### Required tasks
1. Name every species encoding mode that the Trainer documentation lists.
2. Reproduce the Trainer documentation word for word between "Class Definition" and "with confidence filtering.", inclusive.
3. Write the next part of the Trainer documentation, picking up after its last line.
---------- Document text
Skip to content

Trainer

The Trainer class handles model training with automatic model construction and phased optimization.

Class Definition

class Trainer:
    """
    Training orchestrator for RESOLVE models.

    Automatically builds model from dataset schema, implements training
    with early stopping, and provides prediction with confidence filtering.
    """

Constructor

Trainer(dataset, **kwargs)

Create a trainer instance. The model is automatically constructed from the dataset schema.

Parameters:

Parameter Type Default Description
dataset ResolveDataset required Training dataset
species_encoding str "hash" Species encoding mode: "hash", "embed", "rank_pool", or "transformer"
hash_dim int 32 Dimension of feature hash (hash mode)
species_embed_dim int 32 Embedding dimension per species (embed mode)
--------------------
---------- Listed records
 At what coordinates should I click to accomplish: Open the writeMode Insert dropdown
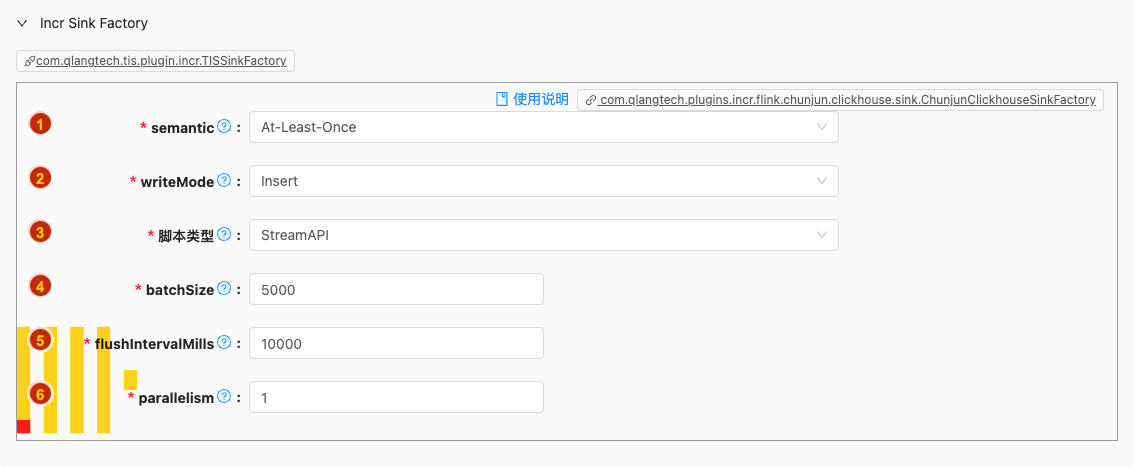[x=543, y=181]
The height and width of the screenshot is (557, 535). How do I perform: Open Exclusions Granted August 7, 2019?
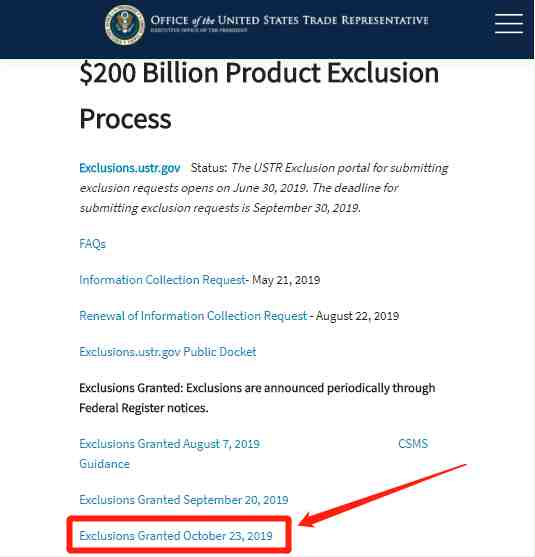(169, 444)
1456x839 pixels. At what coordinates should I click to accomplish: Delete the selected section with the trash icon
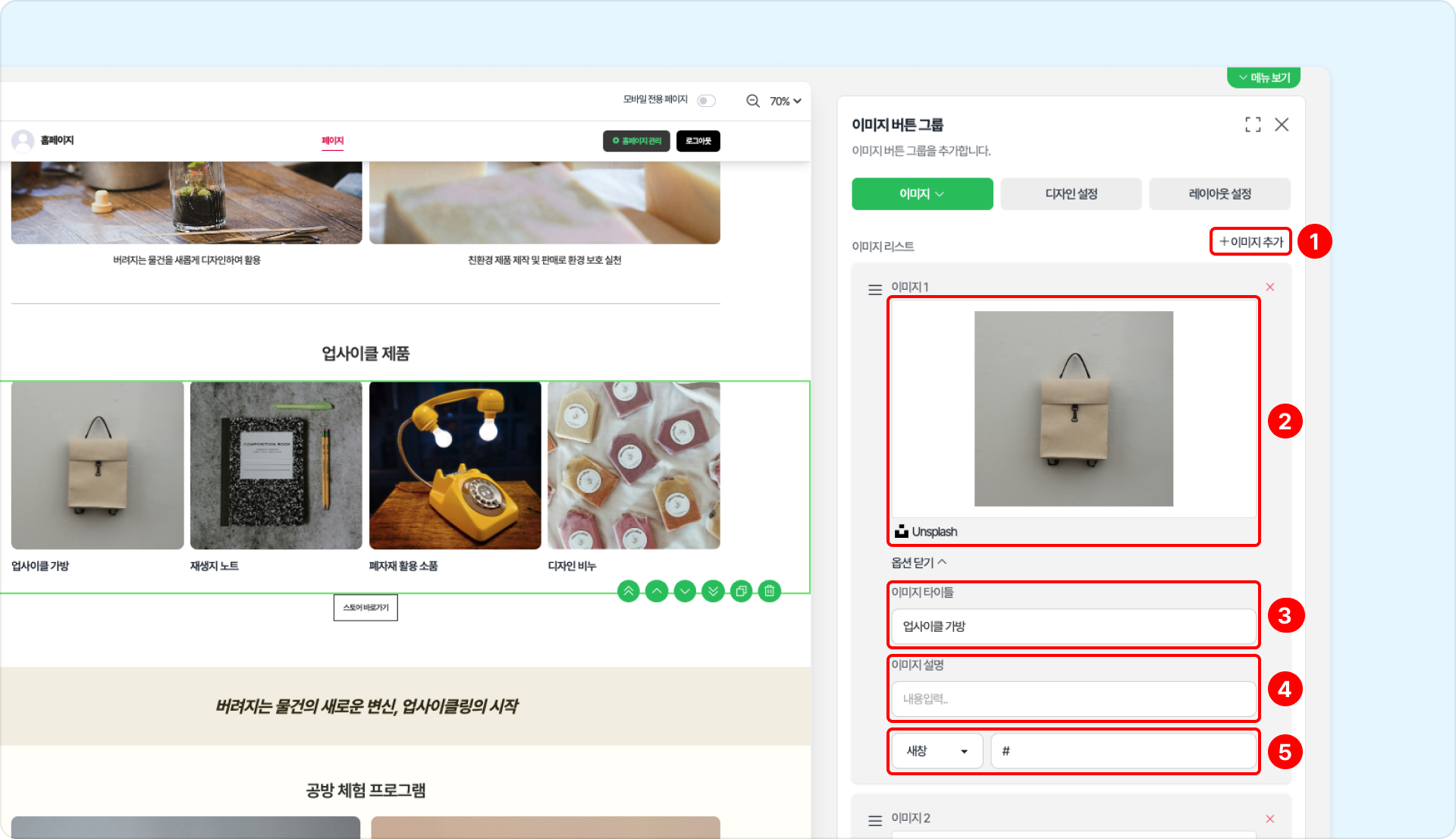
--------------------
### Responses to the tasks
1. "hash", "embed", "rank_pool", "transformer"

2.
Class Definition

class Trainer:
    """
    Training orchestrator for RESOLVE models.

    Automatically builds model from dataset schema, implements training
    with early stopping, and provides prediction with confidence filtering.

3.
top_k int 5 Number of top species for taxonomy embeddings
top_k_species int 10 Number of top species (embed mode)
hidden_dims list[int] [2048, 1024, 512, 256, 128, 64] Hidden layer dimensions
dropout float 0.3 Dropout rate
batch_size int 32768 Batch size
max_epochs int 500 Maximum training epochs
patience int 50 Early stopping patience
lr float 1e-3 Learning rate
loss_config str "mae" Loss preset: "mae", "combined", or "smape"
checkpoint_dir str None Directory for checkpoints
n_heads int 4 Number of attention heads (transformer mode)
transformer_ff_dim int 256 Feed-forward dimension (transformer mode)
transformer_pooling str "attention" Pooling strategy: "attention" or "mean" (transformer mode)
transformer_dropout float 0.1 Dropout rate in transformer layers (transformer mode)
n_attention_layers int 0 Number of transformer encoder layers
device str "auto" Device ("auto", "cpu", "cuda")

Example:

trainer = Trainer(
    dataset,
    species_encoding="hash",
    hash_dim=64,
    top_k=10,
    max_epochs=200,
    patience=30,
    loss_config="mae",
)

Encoding Modes

The species_encoding parameter controls how species composition is represented as model input.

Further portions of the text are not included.